The heart of Disk Rx is a machine language routine that asks DOS to read a particular sector, identified only by logical sector number. The statements in lines 90–210 POKE this routine into memory. You can use this routine in your own programs to read disks sector by sector. Note that before the routine is called, DOS must be notified that the user may have changed disks; this is done by executing any DOS operation that refers to drive A. I used CHDIR (line 260) because it does not cause an error if a non-IBM disk is inserted.

To set aside a large buffer in which to store the reconstructed file, Disk Rx manages memory in a somewhat unusual way. The CLEAR statement in line 50 tells the BASIC interpreter not to use addresses from hexadecimal 3C00 to the top of the 64K segment. As indicated in Table 3, this area contains a 48K workspace in which the recovered file is put together, followed by the machine language subroutine and some space for its parameters, including the 512-byte sector itself.

Table 1:
Sector-Numbering In DOS 2.0 And 2.1
The same numbering system is used for all disks, and DOS keeps tabs on which numbers are not used on particular disks (that is, sector 9 of any track does not exist on eight-sector disks, and side 1 does not exist on a one-sided disk).
Logical Sector Number Track Side Sector
0 0 0 1
1 0 0 2
2 0 0 3
3 0 0 4
4 0 0 5
5 0 0 6
6 0 0 7
7 0 0 8
8 0 0 9
9 0 1 1
10 0 1 2
11 0 1 3
12 0 1 4
13 0 1 5
. . . .
. . . .
. . . .
717 39 1 7
718 39 1 8
719 39 1 9
Table 2:
Special Sectors At The Beginning Of Disks
8-sector, 1-sided disk 8-sector, 2-sided disk 9-sector, 2-sided disk 9-sector, 2-sided disk Area
0 0 0 0 Boot record
1 1 1–2 1–2 First copy of FAT
2 2 3–4 3–4 Second copy of FAT
3–6 3–7, 9–10 5–8 5–11 Directory
Table 3:
Special Disk Rx Memory Locations (Hex)
0000-3BFF BASIC program and variables.
3C00-FBFF 48K buffer for storing recovered files.
FC00-FC20 Machine language subroutine to read disk sectors.
FD00-FDFF Transfer area for contents of sector.
FF00 Indicates which disk drive to read (0 = A, 1 = B, etc.)
FF01 Low byte of logical sector number.
FF02 High byte of logical sector number.
FF03 Return code from subroutine (successful read = 0, error = 1)
Table 4:
Important Disk Rx Variables
DISREAD Address of machine language subroutine.
FAT Array in which file allocation table is stored.
FATP Pointer used to read FAT.
FATSIZE Number of elements actually used by array FAT.
FATV Decoded FAT entry for a particular sector (unallocated sector = 0).
NONDATA Number of sectors occupied by boot record, root directory, and file allocation table. Counts the nonexistent ninth sector on eight-sector disks.
PCT! Percentage of buffer used.
SCTR Logical sector number of current sector.
SECTORS Sectors per track (eight or nine).
SIDES 1-sided disk = 1, 2-sided disk = 2.
STP Points to next available byte in buffer where file is retrieved.
STPF! STP in floating-point form.
SUM Checksum to verify correct typing of DATA statements.
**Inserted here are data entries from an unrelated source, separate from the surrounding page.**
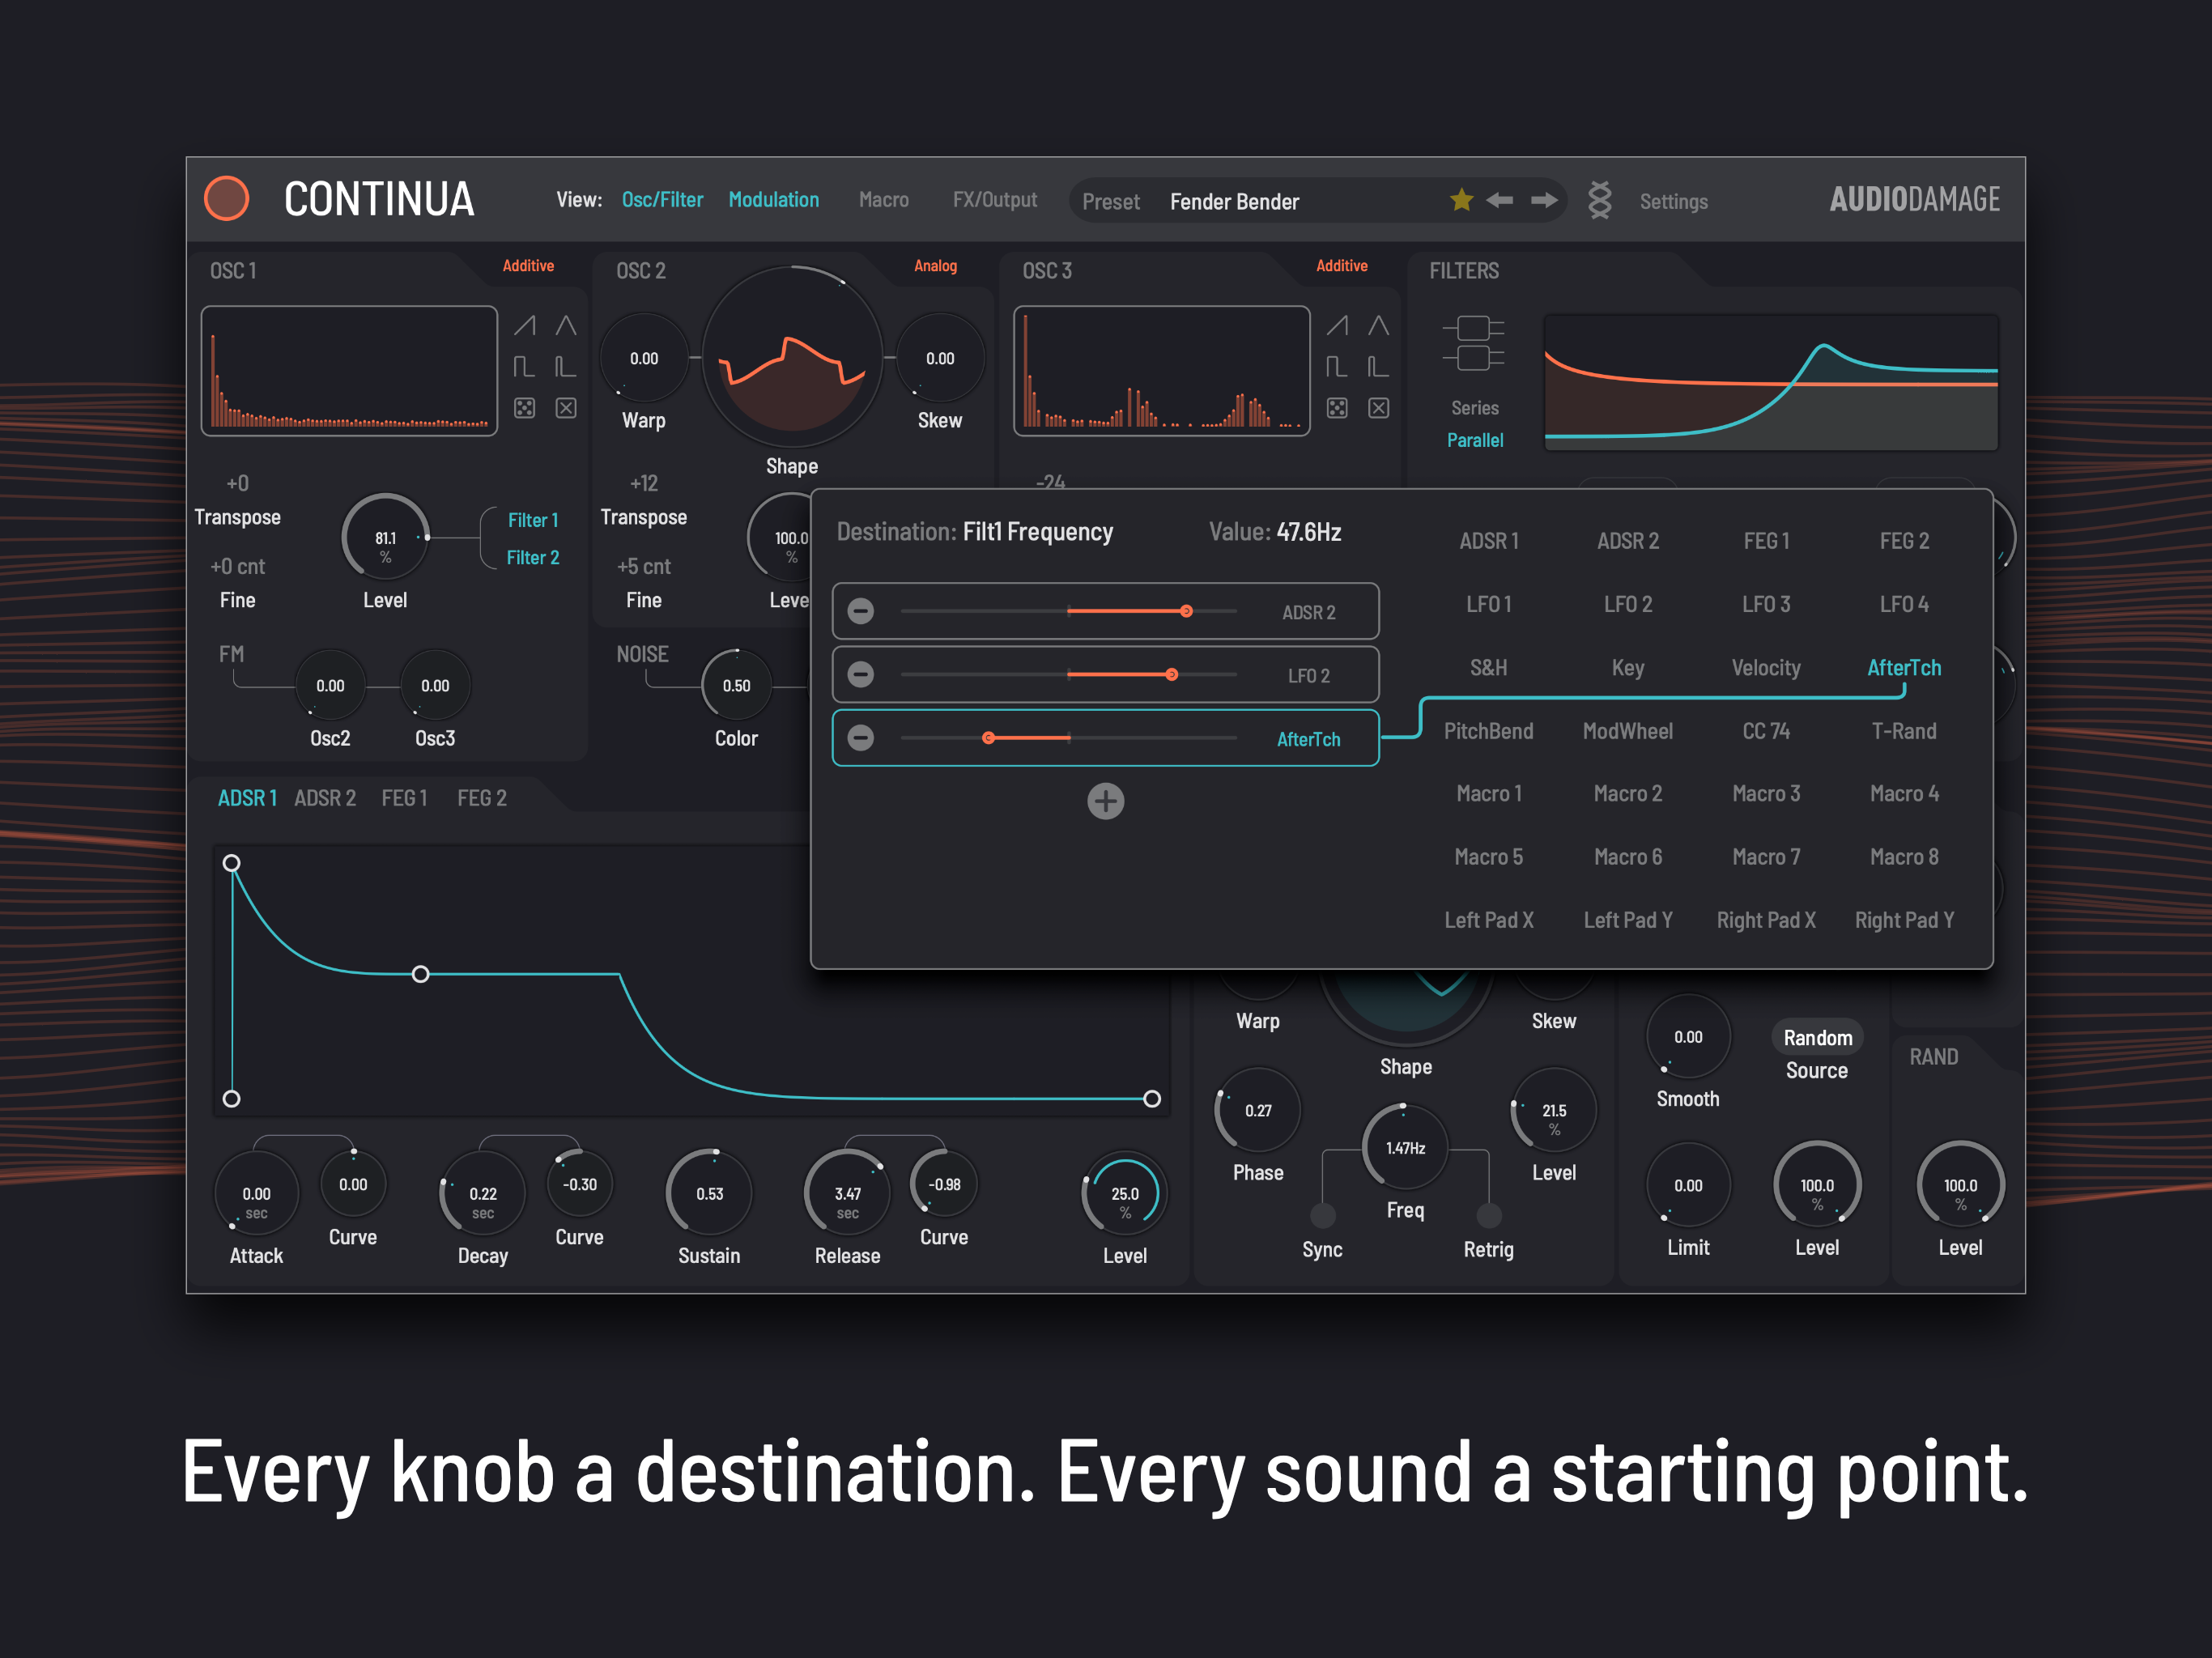Open the Random Source selector
Screen dimensions: 2212x1658
pyautogui.click(x=1816, y=1038)
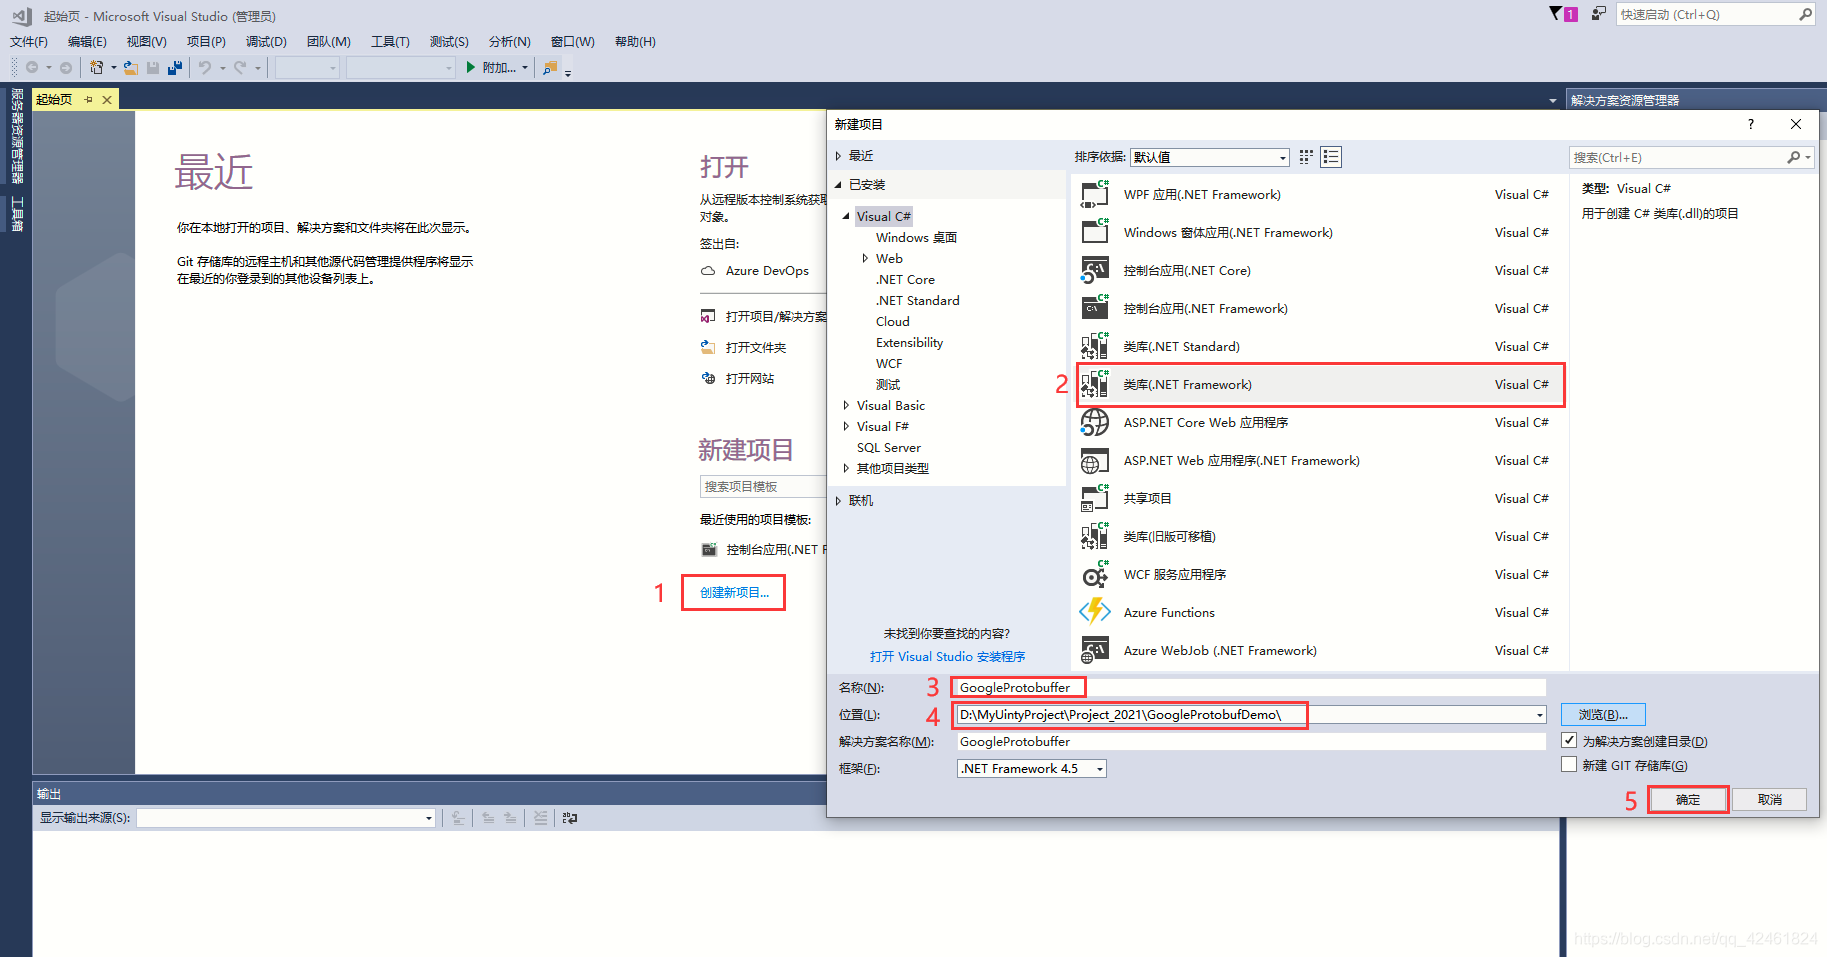Check 新建 GIT 存储库 option
1827x957 pixels.
(x=1570, y=764)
To identify unallocated sectors (which are likely to contain deleted files), the program decodes the FAT entry for each sector and searches for values of 0. This is done in lines 1130–1170 and 1660–1720.

The rest of the program is relatively simple. As each sector is read, Disk Rx displays the contents by PEEKing the 512 bytes of memory beginning at hex FD00. If the sector is to be added to the workspace, these 512 bytes are POKEd into locations starting at STP (Storage Pointer), which is initially hex 3C00. At the end, the contents of the workspace are written out to a file one byte at a time.